Grazia Deledda, the first woman to receive the Nobel Prize for Literature, is today almost forgotten. Most of her works, apart from “Canne al vento”, are difficult or impossible to find. Among the more available is “Elias Portolu”.

Deledda tells us about her Sardinia, the deep Sardinia of the early 1900s, with its landscapes and ancestral traditions. The environmental and bucolic descriptions guide the reader through the seasons, indirectly speaking to them of the scorching summer heat and the winter chill. The narration, as in many of her books, aims to highlight the clash between a very rigid tradition and custom, anchored in the past and in a faith that is the only culture of the poor people, and a renewal of society and of the implicit laws that control it.

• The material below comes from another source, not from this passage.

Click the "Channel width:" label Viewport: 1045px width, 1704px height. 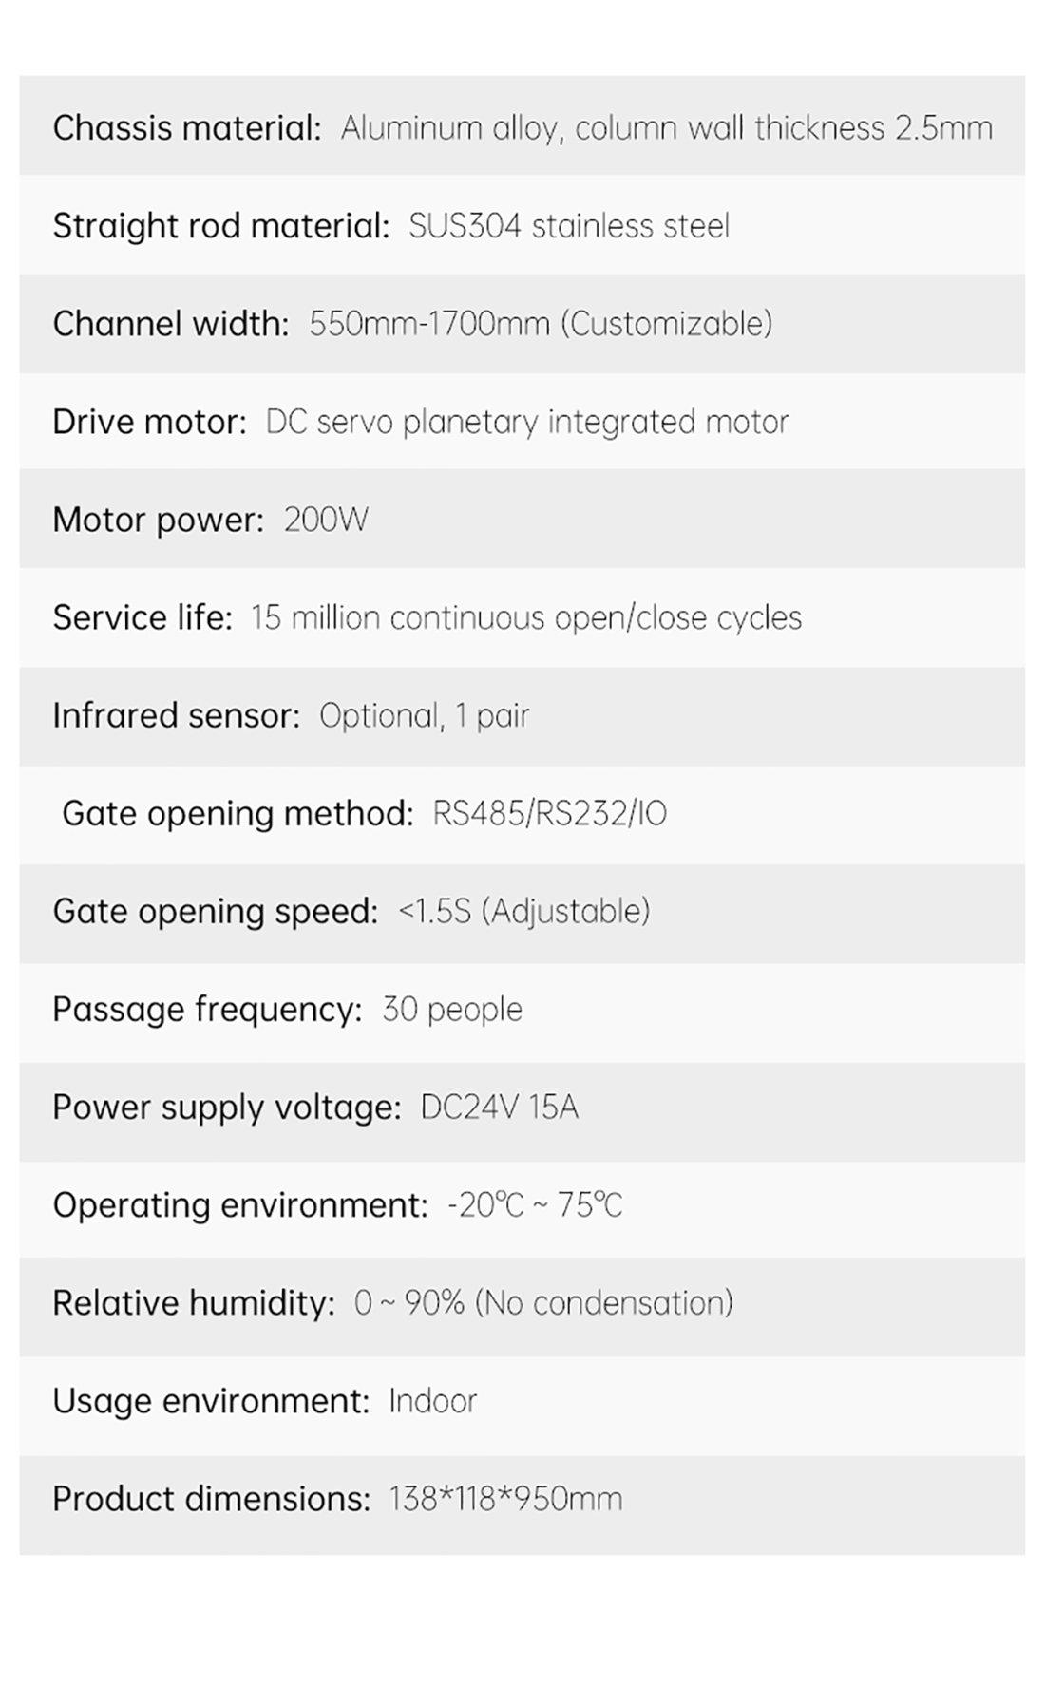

Grazia Deledda's writing is meticulous, with a use of colons and the semicolon, whose existence many other writers often forget, that I find splendid. The vocabulary, enriched with Sardinian terms, is fresh and does not particularly feel the impact of the hundred years that have passed. I love this woman's prose.

Elias Portolu, the son of shepherds, returns home after serving a prison sentence on the continent for some unknown crime. He has become a man of fresh cheese: prison has weakened his spirit and body, the shadow of the cell has made him pale as a girl.

During one of the religious festivals that mark the time for shepherds, he meets the betrothed of his brother, and just a few glances are enough to ruin his life. No words are necessary: the shining eyes of Maddalena, following him, ignite the fire in his veins.

This event places Elias in a very difficult position. Confess to his beloved brother their passion, offending him irrevocably? Or remain silent, and face the terrible cohabitation that would follow, when she would move to live at the Portolu house? Torn by doubt, he finds his only consolations in old Uncle Martinu, a wise shepherd from the nearby pasture with a dark past, and in the idea of becoming a priest, escaping both temptation and forced cohabitation.

Elias's drama involves us, on every page one finds themselves sympathizing with him and at the same time almost despising him, for his lack of courage, for his eternal postponement of what could resolve the situation. His soul struggles, incapable of breaking the barriers of social conventions. How can one not love the author's view of her characters, scrutinizing their souls?